Creating a climate of fear

I once robbed from the rich and gave to the poor. I’m very proud of that fact.

No, really. I had a bow and arrows — well, it was a quiver of fake arrows, but someone must have thought they were real — and forest green tights. I even had a band of Merry Men.

You see, I was Robin Hood.

It was the 5th grade play at St. Joseph’s elementary school, and Mrs Adamson had chosen me, a relative newcomer, for the lead role. It remains the high point of my stage career. But I clearly haven’t milked that one-night performance enough, because if I choose to view the world through the lens of It-Torċa, I was actually a social justice hero in felt slippers.

Ryan Murdock as Robin Hood.

It seems ridiculous to have to say it — at least, to anyone older than the age of five — but I’ll sigh and say it anyway. I was as much of a 5th grade revolutionary as the actress Pia Zammit is a Nazi.

Actors are not the roles they portray. Bad guys in movies aren’t really bad guys, they’re just pretending to be one in order to tell a story. Similarly, journalists aren’t the villains in a story but they’re still targeted as the messenger.

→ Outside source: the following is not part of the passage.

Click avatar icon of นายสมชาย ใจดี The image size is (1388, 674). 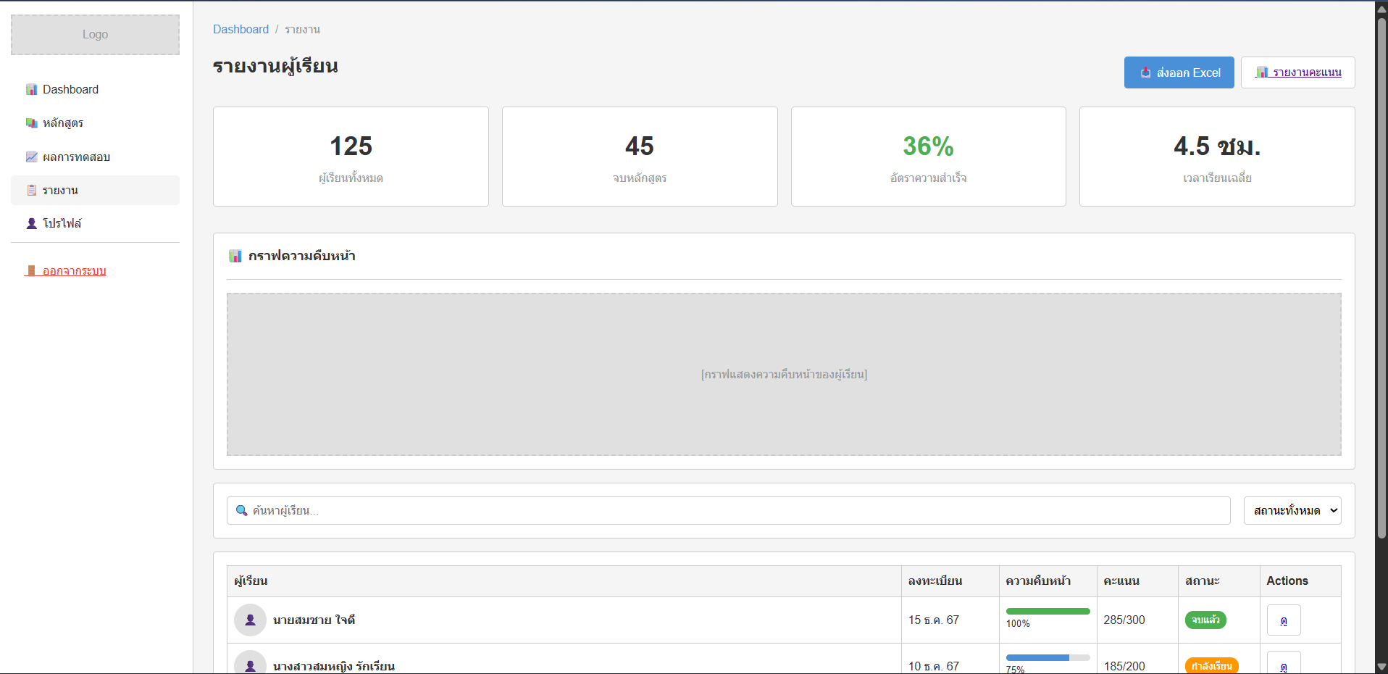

It doesn’t mean that I can’t hate Grand Moff Tarkin for giving the order to destroy the planet Alderaan. But if I start acting as though I thought that scene from Star Wars was real, then I should be given psychological help.

Why, then, do people fall for online manipulation that’s basically telling them the same thing? Or, more accurately, why are we willing to pretend that something obviously and transparently false is real in order to push a political agenda or a personal grudge?

A government employee comments on a meme created by a pro-Labour Party account saying that after Daphne Caruana Galizia, journalist Caroline Muscat deserves a few bombs.

 

When the newspaper It-Torċa published a backstage photo of actress Pia Zammit in costume from a 2009 production of the play ‘Allo ‘Allo, the ‘reporter’ expressed outrage that Zammit was wearing a swastika, implying that the outspoken Civil Society activist and member of both Occupy Justice and Repubblika, was, in fact, a Nazi sympathiser.

The writers of such articles are not journalists, of course. They are willing stooges obediently taking down and printing what they’re told to print. And this is not an isolated incident. It’s the grinding into motion of the government-sanctioned machine used to silence critics who dare to become too vocal.

Pia Zammit’s case followed the usual pattern.

Once the story had been planted in the news media, the image was picked up and circulated by closed social media groups, the same private Facebook groups exposed by The Shift News as being a tool of propaganda and hate messaging used to target critics of the governing Labour Party.

Celebration of Daphne Caruana Galizia's death in Labour hate groups

Celebration of Daphne Caruana Galizia’s death in Labour hate groups exposed by The Shift News.

Far from reigning in their rabid followers in these private groups — where senior government officials are members — they tacitly encouraged the spread of this meme by saying nothing.

Social media has spawned a very strange world where perceptions are as good as reality, where ‘alternative facts’ are the new truth, and where people with an obvious agenda manipulate images, video and quotes to destroy someone’s reputation. Thanks to technology and the rapid, uncritical spread of information, this has never been easier.

Being called a Nazi isn’t the worse thing that could happen to someone. Being an accused sex offender, child molester or racist is worse. But they all share a common stench. The distasteful aura of the accusation hangs around long after a person has proven themselves innocent.

An old photo like this backstage image of Pia Zammit in costume is dug out of the archives, misrepresented and deliberately circulated in order to discredit and stir up hatred against an outspoken critic. It is done with the knowledge that others who may have spoken out will think twice about exposing themselves to the same treatment.

After all, if this could happen to Pia Zammit, what’s to stop them from doing it to you? It’s already happened to activists Tina Urso and Sasha Vella, as well as The Shift’s editor, Caroline Muscat.

Attacks on free speech don’t just involve outright physical violence, like burning down The Times of Malta building or ransacking the Opposition leader’s house and punching his wife in the face – incidents that took place under the former Labour administration led by Dom Mintoff.

Free speech is also censored by creating a situation where the critics of the government are publicly attacked through threats, ridicule and character assassination.

It’s high school bullying taken to the level of a country, and it creates a climate of fear.

Is it any surprise that the rest of Europe continues to question the rule of law in Malta, and to feel uneasy about the government-condoned thuggery taking place on its southern fringes?